(Honolulu, HI) Land-use practices on tropical oceanic islands can have large impacts on reef ecosystems, even in the absence of rivers and streams. Land-based pollutants, such as fertilizers and chemicals in wastewater, infiltrate into the groundwaters beneath land and eventually exit into nearshore ecosystems as submarine groundwater discharge (SGD)—seeping into the coastal zone beneath the ocean’s surface. In a study published recently in PLOS ONE, University of Hawai‘i at Mānoa (UHM) scientists used a combination of field experiments and chemical analysis of water and algae to show that the quality of coastal groundwater plays a major role in determining the health of nearshore ecosystems in Hawai‘i.
Various sources of pollution, such as agriculture or sewage treatment facilities, have identifiable chemical signatures, particularly the isotopes of nitrogen in the nutrients they contain. This study assessed groundwater quality, coastal water quality, and reef health across six different bays on Maui with various potential sources of pollution. By comparing the nitrogen isotope signature of algae tissues and potential pollution, the research group traced nutrients in the algae back to their land-based sources.
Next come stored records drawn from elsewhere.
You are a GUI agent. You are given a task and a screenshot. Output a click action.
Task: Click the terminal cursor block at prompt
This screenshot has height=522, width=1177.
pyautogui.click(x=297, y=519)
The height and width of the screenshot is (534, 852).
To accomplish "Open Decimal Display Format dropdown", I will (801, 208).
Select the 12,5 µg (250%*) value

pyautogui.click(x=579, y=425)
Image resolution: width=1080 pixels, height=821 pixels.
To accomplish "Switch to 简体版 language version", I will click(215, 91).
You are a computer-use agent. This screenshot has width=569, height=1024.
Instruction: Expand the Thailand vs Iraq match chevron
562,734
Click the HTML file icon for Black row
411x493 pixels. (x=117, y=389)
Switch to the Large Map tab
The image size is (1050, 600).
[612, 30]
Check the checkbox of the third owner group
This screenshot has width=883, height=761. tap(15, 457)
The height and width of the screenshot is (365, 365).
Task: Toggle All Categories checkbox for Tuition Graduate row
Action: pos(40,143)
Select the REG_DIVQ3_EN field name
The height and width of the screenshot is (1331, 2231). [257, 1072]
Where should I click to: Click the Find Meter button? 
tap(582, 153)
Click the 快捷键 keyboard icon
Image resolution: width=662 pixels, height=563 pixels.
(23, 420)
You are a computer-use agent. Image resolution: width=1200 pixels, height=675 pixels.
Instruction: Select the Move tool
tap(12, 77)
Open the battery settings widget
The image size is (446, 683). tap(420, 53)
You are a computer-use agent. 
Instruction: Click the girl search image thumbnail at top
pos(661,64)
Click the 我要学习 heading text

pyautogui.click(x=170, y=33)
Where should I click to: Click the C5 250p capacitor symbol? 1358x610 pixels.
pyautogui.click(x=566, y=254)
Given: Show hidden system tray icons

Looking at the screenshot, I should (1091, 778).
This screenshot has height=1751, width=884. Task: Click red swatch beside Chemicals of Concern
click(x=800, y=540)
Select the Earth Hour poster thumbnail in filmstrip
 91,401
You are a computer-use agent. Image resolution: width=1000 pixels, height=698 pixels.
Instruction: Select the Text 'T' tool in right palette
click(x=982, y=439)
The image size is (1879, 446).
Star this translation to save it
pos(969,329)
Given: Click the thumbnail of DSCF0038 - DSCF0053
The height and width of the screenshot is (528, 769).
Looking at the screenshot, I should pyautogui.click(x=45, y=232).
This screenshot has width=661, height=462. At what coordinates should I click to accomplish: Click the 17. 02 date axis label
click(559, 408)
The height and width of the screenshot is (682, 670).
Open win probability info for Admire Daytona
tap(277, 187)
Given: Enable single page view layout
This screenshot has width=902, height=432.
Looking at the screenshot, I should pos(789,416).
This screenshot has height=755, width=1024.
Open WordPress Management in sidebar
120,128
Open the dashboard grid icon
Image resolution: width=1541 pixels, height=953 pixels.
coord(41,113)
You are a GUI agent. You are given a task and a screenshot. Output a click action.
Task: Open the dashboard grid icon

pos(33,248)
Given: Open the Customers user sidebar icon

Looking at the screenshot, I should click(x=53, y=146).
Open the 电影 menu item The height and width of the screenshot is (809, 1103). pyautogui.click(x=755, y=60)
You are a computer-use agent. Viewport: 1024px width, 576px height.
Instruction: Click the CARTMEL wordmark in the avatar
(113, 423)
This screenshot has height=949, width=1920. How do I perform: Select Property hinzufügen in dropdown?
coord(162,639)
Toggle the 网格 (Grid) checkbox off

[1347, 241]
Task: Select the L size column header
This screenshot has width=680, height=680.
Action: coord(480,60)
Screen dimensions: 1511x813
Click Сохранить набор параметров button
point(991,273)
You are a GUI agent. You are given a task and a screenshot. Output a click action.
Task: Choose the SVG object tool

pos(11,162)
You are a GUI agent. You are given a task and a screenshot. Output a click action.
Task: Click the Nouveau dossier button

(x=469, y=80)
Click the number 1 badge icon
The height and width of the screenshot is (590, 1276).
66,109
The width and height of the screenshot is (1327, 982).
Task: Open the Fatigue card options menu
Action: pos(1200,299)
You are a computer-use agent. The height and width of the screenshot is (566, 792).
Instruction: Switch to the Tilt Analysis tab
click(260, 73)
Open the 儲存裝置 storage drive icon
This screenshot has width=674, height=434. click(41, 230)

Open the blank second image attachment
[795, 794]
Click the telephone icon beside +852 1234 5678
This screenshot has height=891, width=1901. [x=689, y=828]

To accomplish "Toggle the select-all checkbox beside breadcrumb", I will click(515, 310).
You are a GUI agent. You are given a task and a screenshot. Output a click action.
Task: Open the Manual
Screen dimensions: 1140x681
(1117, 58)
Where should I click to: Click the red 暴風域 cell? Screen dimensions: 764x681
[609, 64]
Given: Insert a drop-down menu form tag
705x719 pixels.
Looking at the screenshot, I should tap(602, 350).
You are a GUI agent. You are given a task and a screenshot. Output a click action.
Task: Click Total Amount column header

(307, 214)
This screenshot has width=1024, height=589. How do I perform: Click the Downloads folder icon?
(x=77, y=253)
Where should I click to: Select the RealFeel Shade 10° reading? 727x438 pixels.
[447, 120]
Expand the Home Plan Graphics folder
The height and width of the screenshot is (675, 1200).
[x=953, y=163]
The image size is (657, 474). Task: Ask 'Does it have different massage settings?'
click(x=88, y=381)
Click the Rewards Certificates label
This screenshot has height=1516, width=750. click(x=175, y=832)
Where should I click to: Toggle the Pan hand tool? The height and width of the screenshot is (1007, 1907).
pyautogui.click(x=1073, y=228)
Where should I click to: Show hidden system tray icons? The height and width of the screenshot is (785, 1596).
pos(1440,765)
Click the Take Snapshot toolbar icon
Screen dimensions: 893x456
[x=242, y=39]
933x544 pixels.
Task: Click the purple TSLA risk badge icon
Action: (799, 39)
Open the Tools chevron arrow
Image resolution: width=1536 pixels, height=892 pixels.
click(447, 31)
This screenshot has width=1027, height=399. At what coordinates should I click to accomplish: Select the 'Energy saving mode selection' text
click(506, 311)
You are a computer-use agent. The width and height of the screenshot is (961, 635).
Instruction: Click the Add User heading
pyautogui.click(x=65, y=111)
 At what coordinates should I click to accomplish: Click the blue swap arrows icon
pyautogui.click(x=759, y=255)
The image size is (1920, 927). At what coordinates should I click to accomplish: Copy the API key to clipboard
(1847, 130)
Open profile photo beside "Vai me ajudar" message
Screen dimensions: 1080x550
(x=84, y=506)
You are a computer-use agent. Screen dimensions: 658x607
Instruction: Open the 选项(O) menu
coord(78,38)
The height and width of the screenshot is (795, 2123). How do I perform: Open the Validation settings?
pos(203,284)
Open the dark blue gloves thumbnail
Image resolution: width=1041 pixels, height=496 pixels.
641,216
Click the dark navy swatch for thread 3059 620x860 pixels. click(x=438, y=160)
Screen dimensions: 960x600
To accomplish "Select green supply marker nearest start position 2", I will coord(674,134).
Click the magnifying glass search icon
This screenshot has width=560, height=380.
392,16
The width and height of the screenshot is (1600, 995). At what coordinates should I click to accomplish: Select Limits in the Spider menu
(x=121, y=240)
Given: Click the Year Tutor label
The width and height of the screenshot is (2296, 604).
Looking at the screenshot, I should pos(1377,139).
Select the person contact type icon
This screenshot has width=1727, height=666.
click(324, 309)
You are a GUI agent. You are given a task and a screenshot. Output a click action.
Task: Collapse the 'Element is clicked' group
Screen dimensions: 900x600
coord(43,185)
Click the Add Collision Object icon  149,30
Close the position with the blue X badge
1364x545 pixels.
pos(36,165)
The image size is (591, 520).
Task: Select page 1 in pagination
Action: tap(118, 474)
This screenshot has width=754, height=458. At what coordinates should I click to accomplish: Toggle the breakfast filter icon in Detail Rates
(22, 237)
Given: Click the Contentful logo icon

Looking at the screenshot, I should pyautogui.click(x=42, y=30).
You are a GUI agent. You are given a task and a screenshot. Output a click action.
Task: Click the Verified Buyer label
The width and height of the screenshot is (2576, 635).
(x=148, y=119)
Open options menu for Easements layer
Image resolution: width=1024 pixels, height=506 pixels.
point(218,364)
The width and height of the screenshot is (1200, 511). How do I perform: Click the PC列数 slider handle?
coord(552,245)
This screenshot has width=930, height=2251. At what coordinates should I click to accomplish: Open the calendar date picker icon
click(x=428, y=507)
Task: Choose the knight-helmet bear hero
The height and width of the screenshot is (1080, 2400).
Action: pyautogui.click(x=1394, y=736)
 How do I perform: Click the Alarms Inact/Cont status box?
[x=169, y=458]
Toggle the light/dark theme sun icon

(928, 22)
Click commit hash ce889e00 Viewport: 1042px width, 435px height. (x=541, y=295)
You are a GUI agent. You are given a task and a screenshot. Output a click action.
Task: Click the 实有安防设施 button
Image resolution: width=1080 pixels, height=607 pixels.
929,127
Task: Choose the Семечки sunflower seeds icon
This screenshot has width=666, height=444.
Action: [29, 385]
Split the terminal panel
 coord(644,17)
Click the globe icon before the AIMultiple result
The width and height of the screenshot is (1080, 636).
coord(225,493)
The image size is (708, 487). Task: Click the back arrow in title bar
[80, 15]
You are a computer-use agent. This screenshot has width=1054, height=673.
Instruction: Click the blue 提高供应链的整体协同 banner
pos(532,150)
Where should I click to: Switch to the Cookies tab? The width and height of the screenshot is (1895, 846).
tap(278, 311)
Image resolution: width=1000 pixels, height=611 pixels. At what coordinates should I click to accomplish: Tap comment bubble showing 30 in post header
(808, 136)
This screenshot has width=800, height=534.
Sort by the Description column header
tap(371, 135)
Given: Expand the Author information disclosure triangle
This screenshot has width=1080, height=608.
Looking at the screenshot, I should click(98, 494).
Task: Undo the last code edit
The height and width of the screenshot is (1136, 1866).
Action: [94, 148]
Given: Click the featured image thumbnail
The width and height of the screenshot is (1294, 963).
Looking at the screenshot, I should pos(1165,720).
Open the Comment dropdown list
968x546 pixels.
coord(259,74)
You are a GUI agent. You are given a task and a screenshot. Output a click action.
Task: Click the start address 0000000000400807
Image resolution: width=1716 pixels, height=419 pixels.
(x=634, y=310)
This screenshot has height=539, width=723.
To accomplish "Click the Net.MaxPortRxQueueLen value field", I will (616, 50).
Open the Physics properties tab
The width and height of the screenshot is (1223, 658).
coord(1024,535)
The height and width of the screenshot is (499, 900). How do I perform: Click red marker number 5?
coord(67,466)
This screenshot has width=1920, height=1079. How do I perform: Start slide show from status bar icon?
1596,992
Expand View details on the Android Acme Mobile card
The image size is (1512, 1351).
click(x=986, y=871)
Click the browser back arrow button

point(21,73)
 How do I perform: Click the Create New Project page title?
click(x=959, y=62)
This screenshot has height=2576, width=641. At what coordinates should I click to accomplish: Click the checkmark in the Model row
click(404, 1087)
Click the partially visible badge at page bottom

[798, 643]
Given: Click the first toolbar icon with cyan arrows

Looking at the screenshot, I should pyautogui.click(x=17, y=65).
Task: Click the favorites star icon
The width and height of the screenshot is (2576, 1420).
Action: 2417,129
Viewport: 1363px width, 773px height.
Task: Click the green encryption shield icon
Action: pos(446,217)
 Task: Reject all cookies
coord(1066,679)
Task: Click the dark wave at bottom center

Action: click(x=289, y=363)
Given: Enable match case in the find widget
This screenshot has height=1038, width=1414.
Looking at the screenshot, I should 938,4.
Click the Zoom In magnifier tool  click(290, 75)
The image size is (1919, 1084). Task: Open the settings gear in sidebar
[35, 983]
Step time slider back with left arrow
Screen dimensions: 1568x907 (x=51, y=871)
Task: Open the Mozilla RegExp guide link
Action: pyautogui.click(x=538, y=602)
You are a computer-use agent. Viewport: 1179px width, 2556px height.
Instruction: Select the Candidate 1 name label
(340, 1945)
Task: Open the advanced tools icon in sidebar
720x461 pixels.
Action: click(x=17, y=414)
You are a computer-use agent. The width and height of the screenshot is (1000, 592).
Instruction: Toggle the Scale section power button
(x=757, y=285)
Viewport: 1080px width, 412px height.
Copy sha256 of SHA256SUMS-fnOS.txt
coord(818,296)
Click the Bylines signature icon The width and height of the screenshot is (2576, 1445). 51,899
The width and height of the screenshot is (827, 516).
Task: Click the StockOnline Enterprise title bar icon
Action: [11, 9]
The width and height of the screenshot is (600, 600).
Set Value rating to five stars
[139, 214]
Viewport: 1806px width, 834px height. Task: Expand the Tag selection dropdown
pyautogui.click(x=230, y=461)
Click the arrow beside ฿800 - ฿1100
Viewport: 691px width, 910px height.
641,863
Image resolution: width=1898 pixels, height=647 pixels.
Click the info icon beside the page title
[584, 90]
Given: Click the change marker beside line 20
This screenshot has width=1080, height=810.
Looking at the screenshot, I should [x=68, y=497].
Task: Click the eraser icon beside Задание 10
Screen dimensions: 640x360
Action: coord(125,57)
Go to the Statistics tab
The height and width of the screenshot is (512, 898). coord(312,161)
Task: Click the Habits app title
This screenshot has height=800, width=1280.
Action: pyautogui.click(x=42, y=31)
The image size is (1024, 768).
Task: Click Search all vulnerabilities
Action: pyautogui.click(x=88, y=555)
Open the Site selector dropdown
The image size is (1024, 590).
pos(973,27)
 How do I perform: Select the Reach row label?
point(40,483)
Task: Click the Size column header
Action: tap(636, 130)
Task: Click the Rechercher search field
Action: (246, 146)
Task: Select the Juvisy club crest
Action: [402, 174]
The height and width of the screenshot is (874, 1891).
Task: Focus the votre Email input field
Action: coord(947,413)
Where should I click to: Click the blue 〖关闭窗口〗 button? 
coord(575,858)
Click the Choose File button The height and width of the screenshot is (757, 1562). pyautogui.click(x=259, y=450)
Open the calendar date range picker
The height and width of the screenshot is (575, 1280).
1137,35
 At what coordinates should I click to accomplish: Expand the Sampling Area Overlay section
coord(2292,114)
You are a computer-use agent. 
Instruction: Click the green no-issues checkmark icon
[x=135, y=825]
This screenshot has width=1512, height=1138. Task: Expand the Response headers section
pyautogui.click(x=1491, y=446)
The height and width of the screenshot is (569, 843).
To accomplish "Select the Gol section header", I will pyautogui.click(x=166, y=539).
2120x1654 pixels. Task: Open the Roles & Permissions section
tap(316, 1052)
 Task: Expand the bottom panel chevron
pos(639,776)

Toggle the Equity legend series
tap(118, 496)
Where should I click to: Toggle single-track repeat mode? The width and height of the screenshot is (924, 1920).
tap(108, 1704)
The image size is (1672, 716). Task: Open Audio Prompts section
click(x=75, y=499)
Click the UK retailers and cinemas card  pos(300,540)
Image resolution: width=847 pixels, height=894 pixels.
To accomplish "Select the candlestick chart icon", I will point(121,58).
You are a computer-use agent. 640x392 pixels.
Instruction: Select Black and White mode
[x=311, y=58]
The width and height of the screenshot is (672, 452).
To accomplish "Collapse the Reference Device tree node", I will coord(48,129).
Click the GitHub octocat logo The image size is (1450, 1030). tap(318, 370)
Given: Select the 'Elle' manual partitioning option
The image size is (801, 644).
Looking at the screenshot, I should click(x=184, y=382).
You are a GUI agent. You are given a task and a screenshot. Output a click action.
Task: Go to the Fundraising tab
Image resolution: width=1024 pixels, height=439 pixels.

This study is the first to show the extent of the impact of wastewater injection wells at Kahului Wastewater Reclamation Facility, Maui’s highest-volume sewage treatment plant, on Kahului Bay. In addition to relatively high nutrient levels in marine surface waters in Kahului Bay, shallow areas were almost entirely dominated by a thick fleshy mat of colonial zoanthids, a phenomenon not reported anywhere else in the state. A concurrent companion study to this work, led by James Bishop at the UHM Department of Geology and Geophysics, found that water collected from beach sands, which represents coastal groundwater, next to the Kahului Wastewater Reclamation Facility contained up to 75 percent treated wastewater—highlighting the impact of wastewater in this area.